I mean, my laptop doesn't overheat daily in my bag when its booted to Linux, but yeah, Windows is so easy. /s




I'm unsure what you mean with mainstream laptop, but with my Asus zenbook I had these problems:

* Sleeping doesn't work, hibernate sometimes work

* Keyboard buttons for screen brightness doesn't work

* Ambient light sensor doesn't work

* Vsync doesn't work

* Processor always highly clocked, draining battery

I was able to fix some of the issues in Ubuntu by compiling kernel addons of some sort. When I switched to Arch I could with the help of their Wiki fix all of the issues, but there was lot of text config files to edit, and some more compiling of kernel stuff. Even after that I still couldn't get vsync to work properly. Watching youtube while the screen is tearing all the time is very annoying.
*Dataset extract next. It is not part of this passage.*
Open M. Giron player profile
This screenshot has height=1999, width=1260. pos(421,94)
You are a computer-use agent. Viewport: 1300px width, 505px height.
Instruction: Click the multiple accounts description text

If you want to run linux you should get a laptop that is validated to work, like framework or validated dell laptops. At least then you might only need to fix one or two issues.


Power-profile-daemon, wayland, and running a somewhat recent kernel will likely resolve these except the keyboard shortcuts (though, likely a newer libinput with wayland instead of X will also resolce this).

Which zenbook? Ill try to find one here to validate explicitly.

Its hard to have these conversations sometimes because people use old versions of meh distros and then carry their anecdotes forward for years.

I literally cannot find a Zenbook on the market that has hardware that should have these issues. I'd really, really like to know what custom kernel patches (really?) you were taking to get hardware to work.


Have you tried Wayland to fix the tearing?


> I mean, my laptop doesn't overheat daily in my bag when its booted... /s

When you say booting in your bag, are you describing the act of intentionally booting it without removing it from the bag while the bag is open (because taking it out of the bag is a surprising amount of seemingly unnecessary effort) or the "why is my bag warm to the touch oh shit my compy's on" surprise wake from sleep while the bag is closed (because, at least in Windows, there are some events that can wake a compy from S3 sleep at bad times, such as moving it, not moving it, or exposing it to oxygen)?

The latter was quite jarring the first time it happened and so far the only workaround I've found is hibernating the computer before packing it up (which isn't a big deal, but bothers me anyway, because I don't move it often enough to make hibernation my default "lid closed" action).


I mean there's a serious bug where Windows will not properly realize it needs to /stay asleep/ and will wake itself up in your bag, and sometimes stay on.

Linus did a whole video on it - you have to unplug your laptop, then close it, or risk a serious issue.

Just one example of hoops that Windows users become conditioned to.